Friday, September 1, 2017

Obituary of the Aunt Who Walked Away

Happy Eid,

I just knew that my (parental) aunt had died. Years ago, when she lost her husband, my aunt decided to walk away from family and tribe and live on her own to look after a house of another wealthy Iraqi woman in Karbala, which serves passing by pilgrims to the Shrines of Hussein and Abbas. 

All blamed my aunt for her decision. It was not because her family needed her. All were grownups and already married and had their own families. She was a grandmother in her sixties when she took the decision. They just found her decision and choice in life disgracing their tribal honor, that she was walking away from her lawful male guardians after becoming a widow. They expected her to stay with one of her sons to the end of her life. She rejected this fate, and decided to lead a different life, free from family ties and tribal traditions. 

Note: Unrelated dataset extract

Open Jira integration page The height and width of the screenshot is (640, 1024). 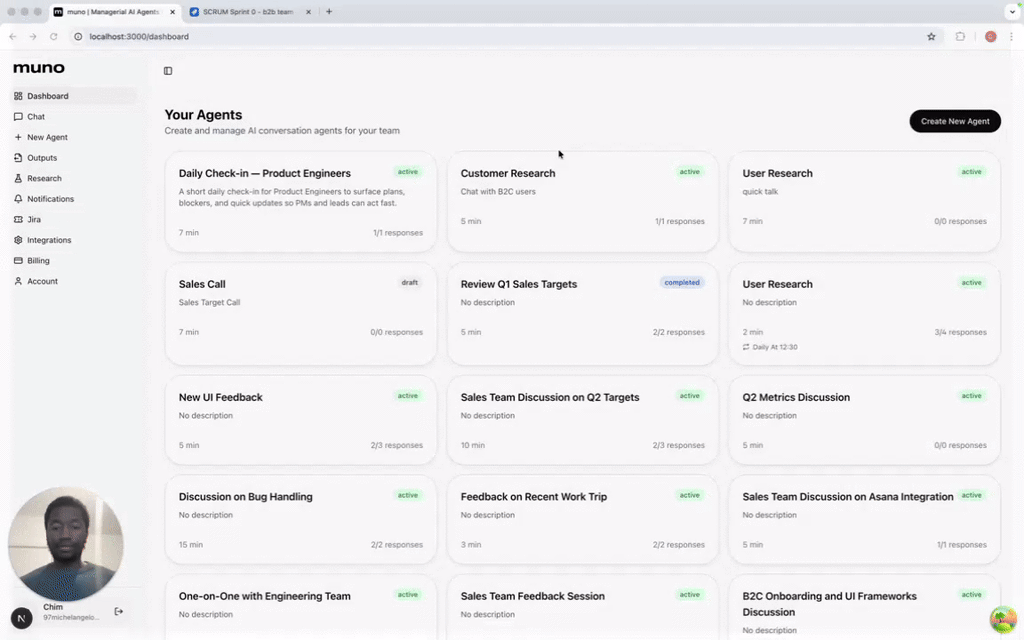pyautogui.click(x=33, y=219)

When I heard about my aunt new life style, I felt ashamed that her children and her brothers (my dad included) let her do this. I thought she did this because she felt abandoned and none of her children agreed to look after her. My eldest sister, who lived with her husband in the tribe home-town in Kut and was more informed of our relatives latest updates, told me that this was not the case. She chose to this because she wanted to be on her own. In fact, I sensed a tone of envy in my sister's voice when she was saying that my aunt was now free to go wherever she wanted without the need to ask one of her sons, that she no longer tied to family responsibilities. After a sigh my sister looked at me and said that I was the only one who said no to this fate! 

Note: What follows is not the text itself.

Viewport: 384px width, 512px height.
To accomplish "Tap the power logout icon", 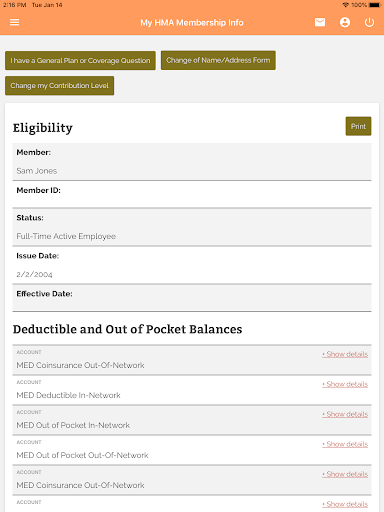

At that time I didn't understand my sister's position, or why the envy. Isn't every woman's wish to be married and have a family of her own? 

My aunt had this; yet at one point in her life, when she was badly in need of the support of that family she devoted all her life to look after, she decided to walk away, and live free, even this meant abandoning a life of comfort for one that required hard work. 

Today I understand my aunt better. I can feel why she had did that, living far away from her own people and community. She must have found in the new life she led during the last decade of her life a freedom she had missed in her old life. She probably didn't care how hard and exhausting to live on her own after living a life-time supported by family members. 

Loneliness is bitter, my mom used to say. She always warned me against ending up on my own. She told me that I would grew up old one day and would need a companion, I would be in need of my own family to be around me in my old age. My aunt proved my mother was wrong. She had this but chose to walk away. She chose to live estranged from her sons and daughters, who wanted her to abide by tribal traditions. My mother felt sorry for my aunt, but I feel that it was my aunt who felt sorry for my mom, and all other women who would spend their lives in the prison of traditions till they perish.